Generative Art Musings

Trust me, I know that there are aspects of “AI Art” that can be questionable or problematic. In fact, one of the reasons I decided to do the Stable Diffusion seminar at Dundracon last year was because of that.
Someone suggested that they’d like to see a seminar on the topic, and I offered the opinion that any discussion of generative art should at least acknowledge some of the issues and concerns. The person that had asked for the seminar (who I am fairly certain did not attend), then proceeded to be offended and make inflammatory remarks about “AI art haters”.
And so, I decided that *I* would do the seminar so I could make sure that content was discussed… make of that what you will. 🙂
So, some of this is in the seminar deck itself, but it doesn’t hurt to repeat things here. The tl;dr is that I feel that the tech is here to stay, and will become another tool available for artists. I can remember a time when people were hostile to Desktop Publishing, and programs like Photoshop. History rhymes…
Environment Concerns: These are legitimate—especially at scale.
- Stable Diffusion is open source software, and you can (and many people do) run it locally. If you’re patient, it can run on hardware that’s five or more years old. A Windows machine with an NVIDIA RTX 20-series card and sufficient RAM is typically enough.
- Running locally doesn’t eliminate environmental impact, but it does shift it. You’re using the electricity your machine already consumes rather than relying on a remote data center. That said, local generation is not “free” from an energy perspective—it still draws power—but it generally avoids the additional infrastructure overhead of large-scale cloud services.
- At scale is where environmental concerns become more pronounced. Services like Midjourney and DALL·E rely on large data centers. However, this isn’t unique to generative art; it’s true of most
cloud-based services.
Training Ethics Concerns: Yes—many generative art models have been trained on large datasets that include copyrighted works, often scraped from the public web without explicit artist permission. That is a real and ongoing controversy.
- Most models are trained on extremely large datasets containing millions (not just tens of thousands) of images from many sources. The models do not store images in a retrievable way, nor do they intentionally “copy” specific works under normal use. However, concerns about consent, attribution, compensation, and stylistic mimicry remain valid.
- It’s easy to oversimplify either direction:
“They’re just copying artists” isn’t technically accurate in most cases.
“It’s just how humans learn” also isn’t a perfect analogy. - The reality is more complex. A deeper explanation would require unpacking how diffusion models are trained and how they represent visual patterns—probably a topic for another post.
Legal Concerns: I am not an intellectual property attorney.
- In the United States (as of current U.S. Copyright Office guidance), purely AI-generated works without meaningful human creative input are generally not eligible for copyright protection. However, works that involve substantial human authorship—selection, arrangement, editing, transformation—may qualify for protection in those human-created elements.
- This means that if you publish something that is largely machine-generated with minimal human modification, your ability to assert copyright protection may be limited. Laws and interpretations are still evolving, and this varies by jurisdiction.
- If this matters for your use case, consult an IP lawyer.
Commercial Use Concerns: Related to the above.
- If you are a publisher using generative art, you need to understand:
- Copyright protection may be limited.
- Distribution platforms may require disclosure of AI-generated content.
- Some customers may object to generative assets.

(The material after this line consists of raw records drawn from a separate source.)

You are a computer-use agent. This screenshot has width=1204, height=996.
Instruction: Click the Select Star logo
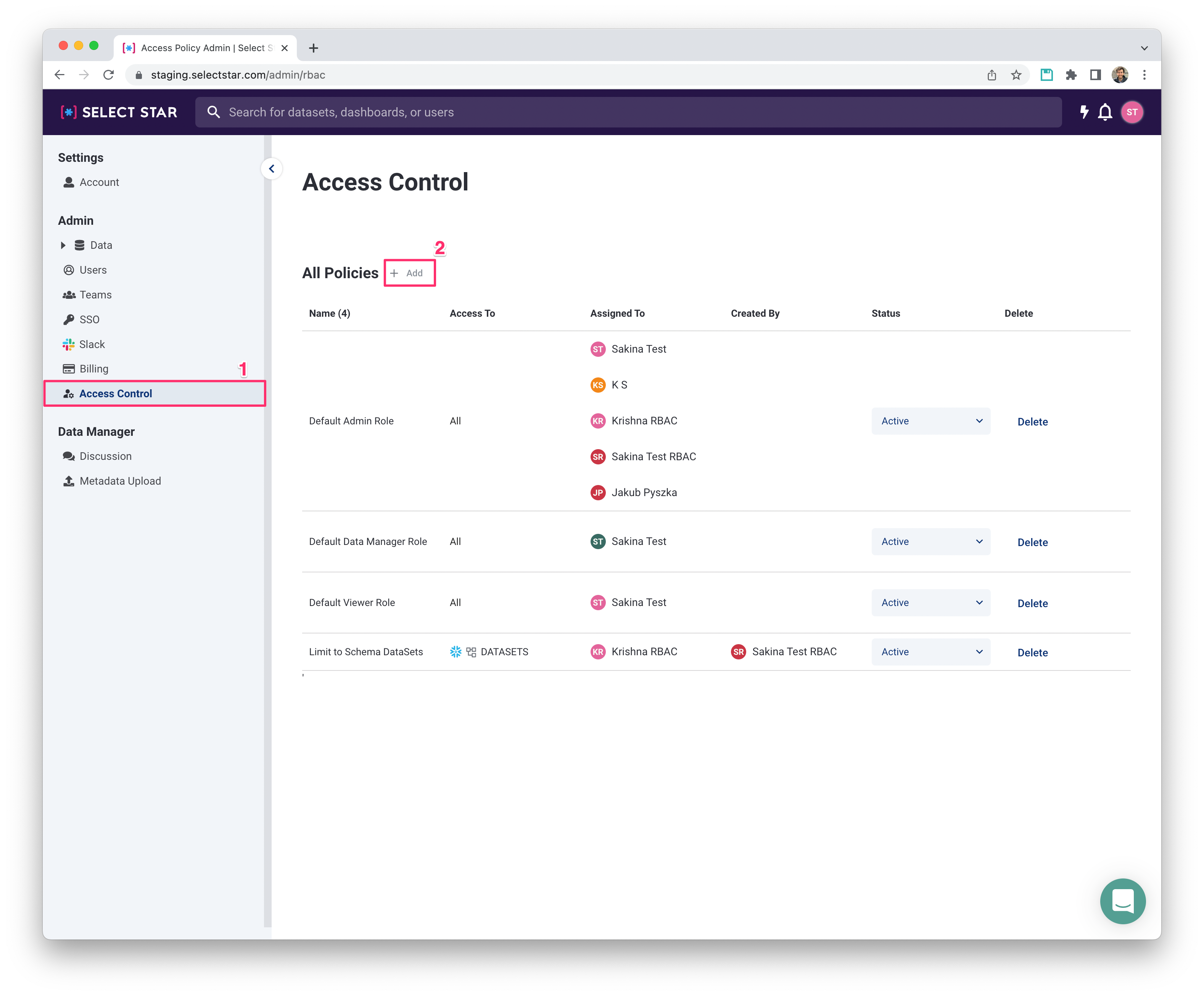[x=119, y=113]
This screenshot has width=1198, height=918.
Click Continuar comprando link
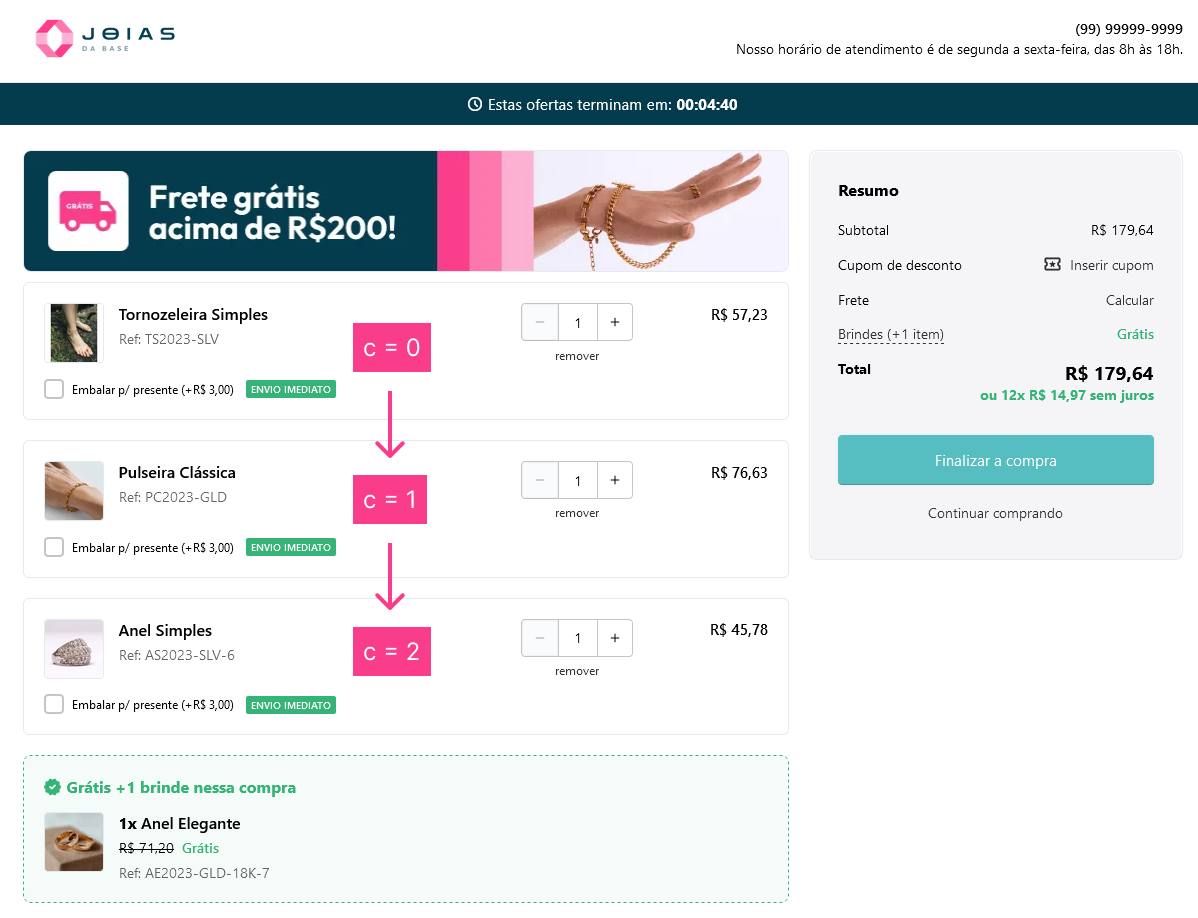click(x=995, y=513)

- Policies vary by publisher and distributor. Always review platform rules and consider legal advice before commercial release.

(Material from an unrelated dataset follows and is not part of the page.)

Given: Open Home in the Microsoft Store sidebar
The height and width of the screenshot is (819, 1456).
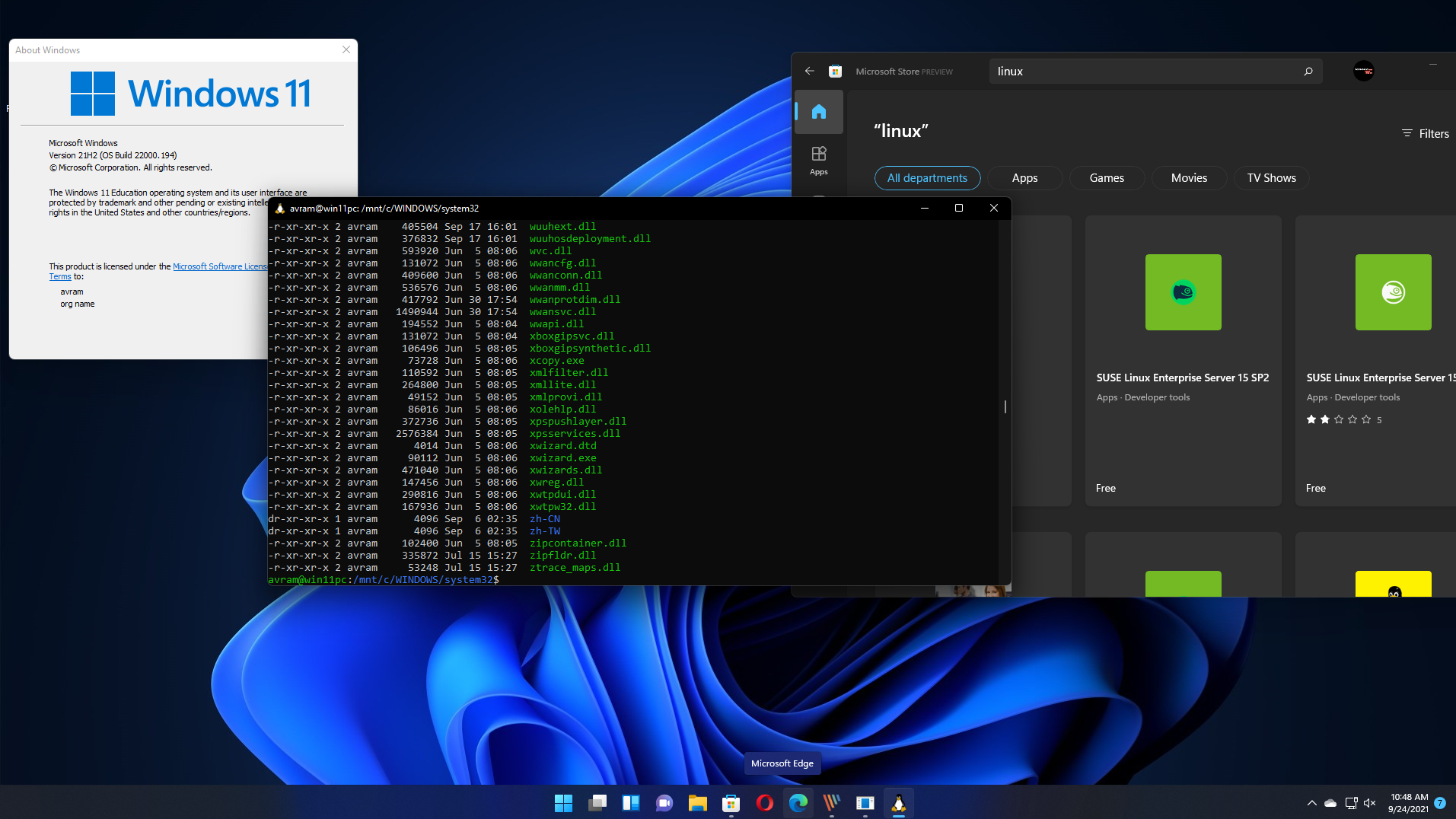Looking at the screenshot, I should click(x=818, y=111).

Disclosure: What is or isn’t “AI art” can become murky.
My view: don’t claim machine-generated work is entirely hand-created. Be transparent. One of the broader concerns around AI systems is trust—what is real, what is synthetic, what is authored. Clarity helps.
With all that said, I still consider generative art a tool. Tools can be misused—but responsibility lies primarily with the user, within reason.
What I would recommend:
- If you can generate locally, consider doing so. It reduces reliance on large centralized platforms and gives you more control over your workflow. Stable Diffusion, as free and open-source software (FOSS), makes that possible.

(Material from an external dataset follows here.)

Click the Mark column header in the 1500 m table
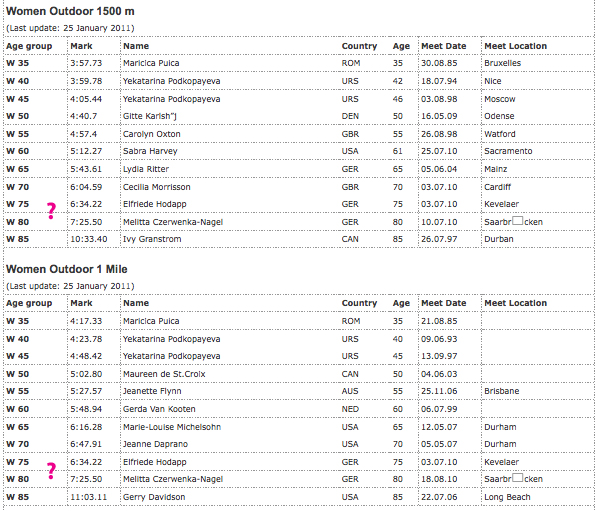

- Avoid models explicitly trained to mimic a specific living artist’s style. If you admire a particular artist’s aesthetic, support them directly—Patreon, Ko-fi, or wherever they maintain a presence.
- If you plan to publish professionally, disclose generative assets and consult an IP attorney. Requirements and norms are changing quickly.
- I personally avoid photorealistic content. If you generate photorealistic images, do not create images of real identifiable individuals—living or dead—without clear legal rights to do so. Laws around publicity rights, defamation, and likeness vary by jurisdiction and can carry real consequences.
And no, I’m not that skinny. I do have a cute orange tabby though. His name is Butters.